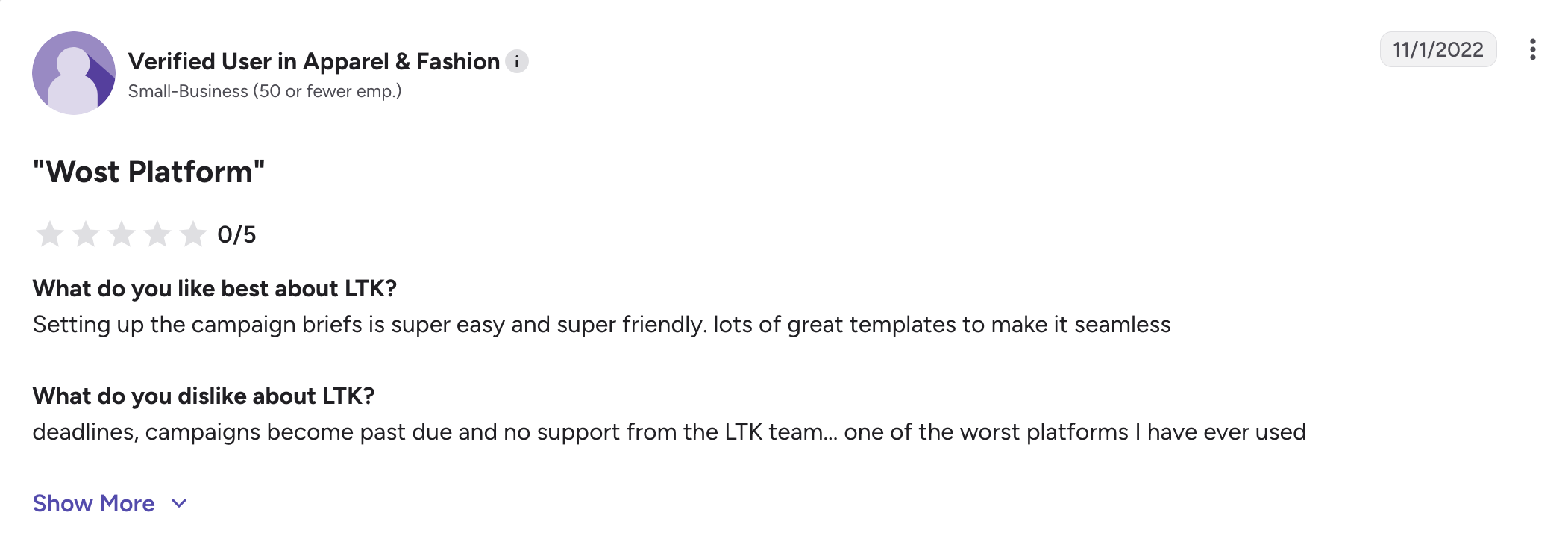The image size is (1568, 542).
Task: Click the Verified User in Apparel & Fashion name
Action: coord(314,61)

-------

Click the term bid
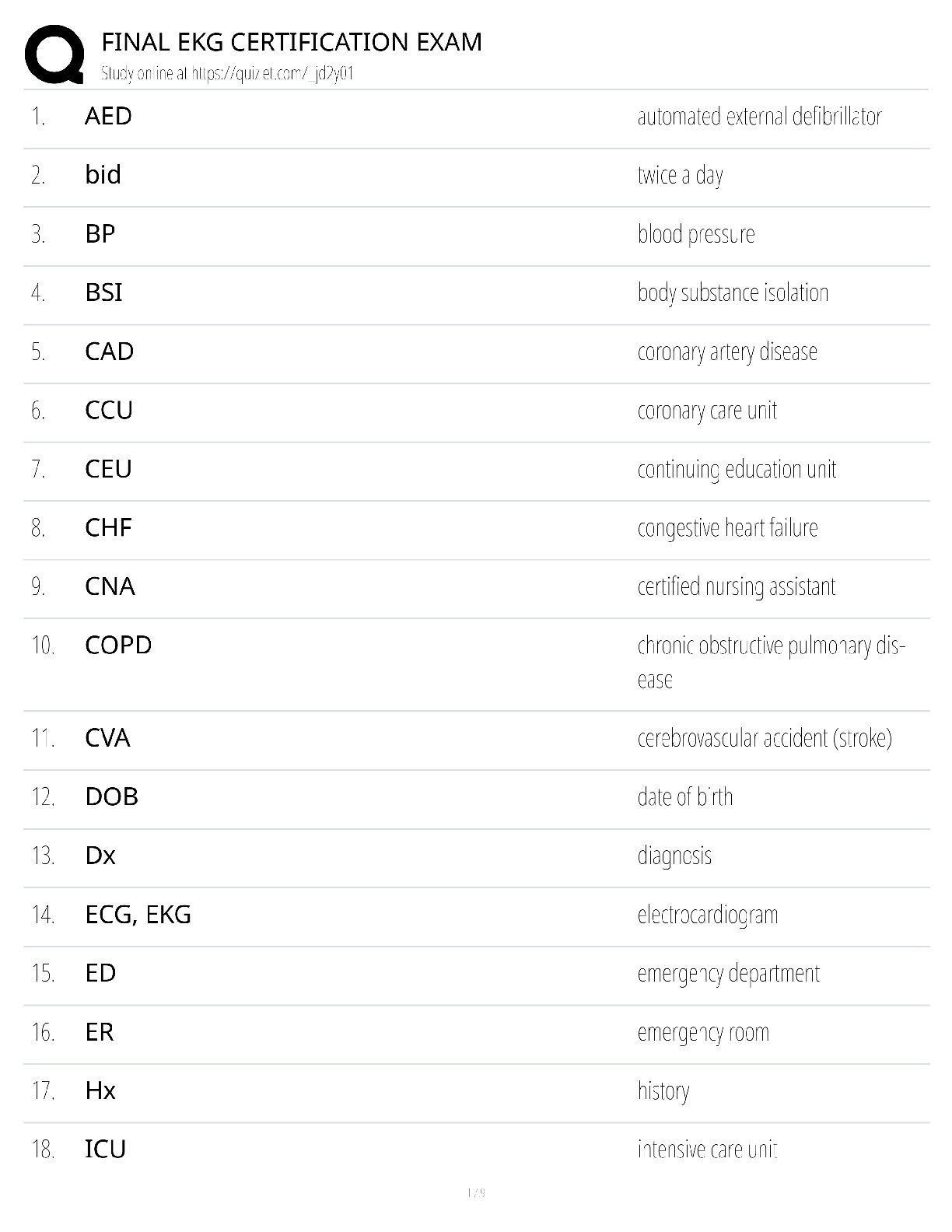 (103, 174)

-------

List every line above that includes the word "Click", copying each one in full.

**THE SOLUTION:**
Task: Click the Verified User in Apparel & Fashion name
Click the term bid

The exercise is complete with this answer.